09 October 2009

The rain in Uganda falls mainly not on the plain

I haven't written much about the weather on this trip, mainly because we haven't had much of any note. It's sunny, warm, with blue skies. There were a few cold nights in the South, where it was winter when we left, and in Namibia we had night frost one time, but otherwise we have not noticed the weather.


This changed when we reached Uganda. The region is in the small rainy season right now, and while Kenya is suffering from a horrible drought, Uganda has rain almost every day. This meant that for days, while we were camping out at Bwindi Impenetrable Forest, we had wet feet, wet socks, wet shoes. When it rained it was not a shower or a drizzle or even a proper cloudburst, but a torrential downpour lasting hours without letup, fat drops banging on the tent roof where we took refuge to watch a movie. The water washed down the paths and cascaded over steps, collected in small lakes on every level surface and dripped from reed roofs and leaking drainpipes.

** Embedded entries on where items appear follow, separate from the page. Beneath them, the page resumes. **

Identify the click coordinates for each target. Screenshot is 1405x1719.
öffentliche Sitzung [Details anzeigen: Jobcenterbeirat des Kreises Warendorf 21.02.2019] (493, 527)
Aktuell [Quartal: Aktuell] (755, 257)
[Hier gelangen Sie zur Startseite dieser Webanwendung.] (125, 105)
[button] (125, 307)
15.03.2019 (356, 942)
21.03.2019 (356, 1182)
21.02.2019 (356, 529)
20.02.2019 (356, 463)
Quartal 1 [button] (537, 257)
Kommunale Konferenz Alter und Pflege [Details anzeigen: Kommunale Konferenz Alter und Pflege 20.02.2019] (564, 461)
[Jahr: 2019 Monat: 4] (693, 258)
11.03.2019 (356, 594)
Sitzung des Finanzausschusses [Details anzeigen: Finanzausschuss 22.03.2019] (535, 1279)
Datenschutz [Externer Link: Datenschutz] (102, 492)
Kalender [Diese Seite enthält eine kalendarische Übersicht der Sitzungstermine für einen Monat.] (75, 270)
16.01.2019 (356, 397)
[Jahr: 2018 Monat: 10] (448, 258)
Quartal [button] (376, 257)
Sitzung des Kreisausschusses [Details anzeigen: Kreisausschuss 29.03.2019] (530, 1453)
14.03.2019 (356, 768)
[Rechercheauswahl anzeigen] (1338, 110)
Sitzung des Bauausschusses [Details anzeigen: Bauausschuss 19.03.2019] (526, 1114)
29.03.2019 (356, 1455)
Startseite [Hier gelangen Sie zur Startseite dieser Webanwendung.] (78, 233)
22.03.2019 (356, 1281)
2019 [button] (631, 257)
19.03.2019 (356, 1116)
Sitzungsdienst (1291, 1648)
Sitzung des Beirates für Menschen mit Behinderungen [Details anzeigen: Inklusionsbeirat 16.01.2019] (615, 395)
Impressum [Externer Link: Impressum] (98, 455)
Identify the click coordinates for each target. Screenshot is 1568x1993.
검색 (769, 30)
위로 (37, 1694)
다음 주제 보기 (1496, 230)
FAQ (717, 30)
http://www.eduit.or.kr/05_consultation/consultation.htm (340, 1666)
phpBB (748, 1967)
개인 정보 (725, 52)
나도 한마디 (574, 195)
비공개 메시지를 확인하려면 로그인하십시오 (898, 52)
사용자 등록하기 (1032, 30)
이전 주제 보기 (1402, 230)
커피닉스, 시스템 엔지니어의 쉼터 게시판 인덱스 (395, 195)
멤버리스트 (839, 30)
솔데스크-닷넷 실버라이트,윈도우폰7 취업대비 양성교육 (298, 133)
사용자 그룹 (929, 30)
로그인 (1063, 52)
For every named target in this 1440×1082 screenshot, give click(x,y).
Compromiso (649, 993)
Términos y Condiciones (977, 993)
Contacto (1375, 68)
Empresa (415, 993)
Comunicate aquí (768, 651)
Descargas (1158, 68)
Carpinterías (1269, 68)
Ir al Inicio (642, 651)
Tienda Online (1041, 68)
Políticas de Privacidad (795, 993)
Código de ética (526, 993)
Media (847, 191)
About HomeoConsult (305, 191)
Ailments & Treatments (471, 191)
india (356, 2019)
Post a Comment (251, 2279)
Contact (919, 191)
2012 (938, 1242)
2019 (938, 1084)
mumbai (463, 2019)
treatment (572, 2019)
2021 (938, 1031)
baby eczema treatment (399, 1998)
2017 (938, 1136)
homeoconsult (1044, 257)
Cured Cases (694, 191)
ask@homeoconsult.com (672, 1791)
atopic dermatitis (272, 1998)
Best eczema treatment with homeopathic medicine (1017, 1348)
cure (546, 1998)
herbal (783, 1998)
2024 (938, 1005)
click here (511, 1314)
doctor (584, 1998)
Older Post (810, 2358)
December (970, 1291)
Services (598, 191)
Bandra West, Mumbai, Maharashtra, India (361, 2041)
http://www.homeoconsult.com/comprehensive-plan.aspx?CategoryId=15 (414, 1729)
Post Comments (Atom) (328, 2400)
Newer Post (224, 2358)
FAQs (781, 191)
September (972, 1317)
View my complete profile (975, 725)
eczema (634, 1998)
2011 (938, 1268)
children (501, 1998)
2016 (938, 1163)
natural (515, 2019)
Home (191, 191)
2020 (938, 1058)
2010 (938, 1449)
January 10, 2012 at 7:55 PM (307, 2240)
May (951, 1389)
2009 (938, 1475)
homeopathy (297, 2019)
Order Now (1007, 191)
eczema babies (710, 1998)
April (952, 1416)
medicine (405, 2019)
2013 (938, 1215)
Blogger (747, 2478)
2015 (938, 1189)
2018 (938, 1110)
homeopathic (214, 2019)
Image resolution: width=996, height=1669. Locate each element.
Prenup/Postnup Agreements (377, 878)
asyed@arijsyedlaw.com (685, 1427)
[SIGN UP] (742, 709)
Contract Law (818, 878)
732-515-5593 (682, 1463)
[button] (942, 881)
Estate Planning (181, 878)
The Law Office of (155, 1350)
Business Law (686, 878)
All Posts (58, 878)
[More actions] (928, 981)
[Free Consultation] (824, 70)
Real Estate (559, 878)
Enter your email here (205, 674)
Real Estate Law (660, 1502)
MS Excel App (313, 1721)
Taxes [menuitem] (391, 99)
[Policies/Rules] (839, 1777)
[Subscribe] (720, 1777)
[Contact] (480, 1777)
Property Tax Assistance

It makes the rainforest the dense green mess that it is, of course, impenetrable indeed, but it made me miserable after a few days. Nothing was drying, and at one point we lost the awning (which we use as an ancillary tent in bad weather). The weight of the water that collected during one deluge was so heavy it bent the 1 cm square welded aluminium strut that holds the awning horizontal (it has since been fixed).


It is amazing to me that the subsistence farmers who live around Bwindi handle these torrents of water so well. They live in small huts with reed roofs, no windows or doors, walk along stony paths and have no real means of drying anything should it get wet. It's like permanent camping. This water is good for the forest, and the banana fields, but it can't be all that healthy for humans.